Macroeconomic conditions in Yemen have been very poor since 2015, marked by a shortage of foreign currency, depreciation of the YER, high prices of essential commodities, and limited income-earning opportunities. In 2018, the $2 billion Saudi deposit allowed Yemen to pay some pensions and public sector salaries and enabled financing options that have bolstered food imports. In late 2019, however, concerns began to mount that the Saudi deposit would be depleted in early 2020, and available information indicates that Saudi Arabia does not intend to provide additional financial support. Government officials called for further financial support, and the United Nations Verification and Inspection Mechanism for Yemen (UNVIM) reported that Saudi Arabia had stopped approving new letters of credit for food importers. As a result, anticipating a subsequent depreciation of the YER, market actors have begun reducing levels of imported stocks, according to key informants. Furthermore, in late December, Houthi authorities banned the use of new bank notes and the Hadi government announced the cessation of salary payments to northern areas.
In the absence of further fiscal intervention, FEWS NET anticipates steady depreciation of the YER in the parallel market in the coming months, with a devaluation of the currency to close the gap. This is likely to make imports more expensive, increasing prices of both food and fuel. Elevated fuel prices are expected to increase transport costs, exerting additional upward pressure on food prices. Meanwhile, public sector salary payments are expected to decline due to limited government revenue. These circumstances are likely to further reduce purchasing power among millions of already food insecure Yemenis, with most unlikely to be able to expand income earning.
Many households already facing Crisis (IPC Phase 3) or worse outcomes are likely to experience widening consumption gaps or engage in increasingly severe and unsustainable coping to cover their basic needs. Some market-dependent Stressed (IPC Phase 2) households are expected to deteriorate to Crisis (IPC Phase 3) as they face reductions in purchasing power. Furthermore, elevated fuel prices are likely to impede household access to clean water. As widespread Crisis (IPC Phase 3) or worse outcomes persist across Yemen, the risk of Famine (IPC Phase 5) would increase given the expected rise in food insecurity and the pressure on market systems. Impacts will be greatest in areas where conflict has significantly disrupted market functioning and where levels of humanitarian assistance are relatively low.
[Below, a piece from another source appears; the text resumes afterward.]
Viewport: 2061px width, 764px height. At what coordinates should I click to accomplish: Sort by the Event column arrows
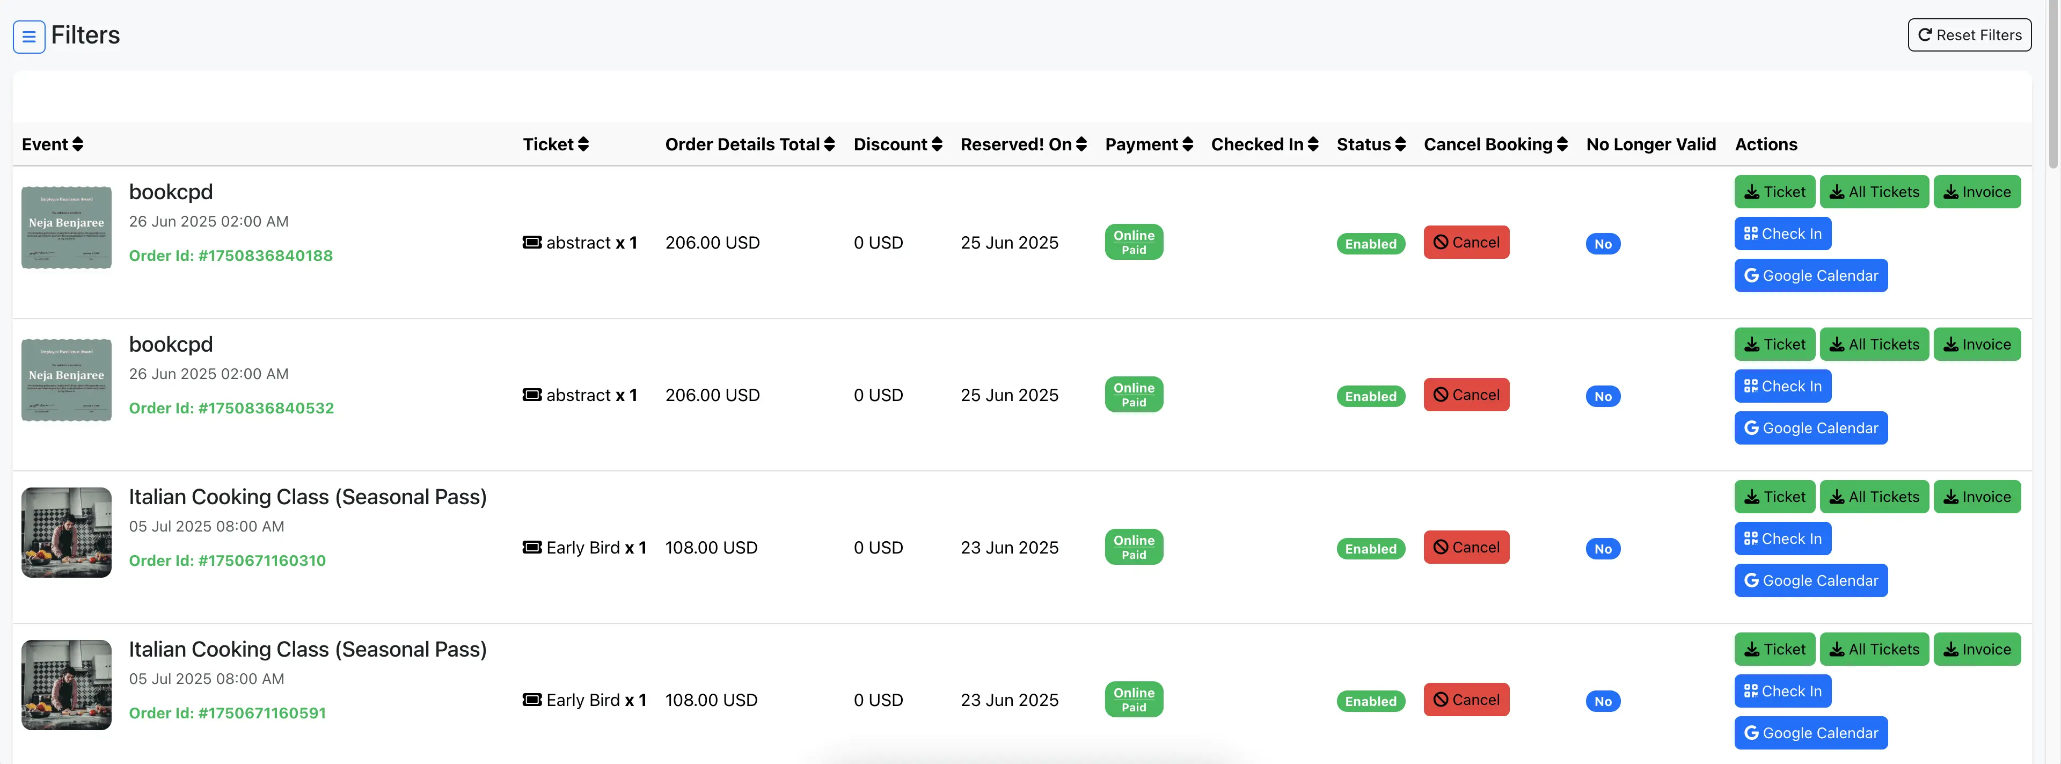coord(78,145)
Of particular concern are Hajjah and Ta’izz, where wheat flour prices are elevated and volatile.
In 2019, the World Food Program scaled up its provision of humanitarian food assistance in Yemen and is now reaching more than 12.5 million people each month. As prices rise, increased costs to support full rations though market-based modalities, including cash transfers, commodity vouchers, and in-kind food purchased from commercial importers should be anticipated. Furthermore, it should be noted that extensive use of cash transfers may lead to further price increases by increasing market demand in some areas. Given Yemen’s high dependence on imports to access food, in the absence of further action to stabilize the economy, the scale and severity of acute food insecurity is expected to increase, as is the risk of Famine (IPC Phase 5).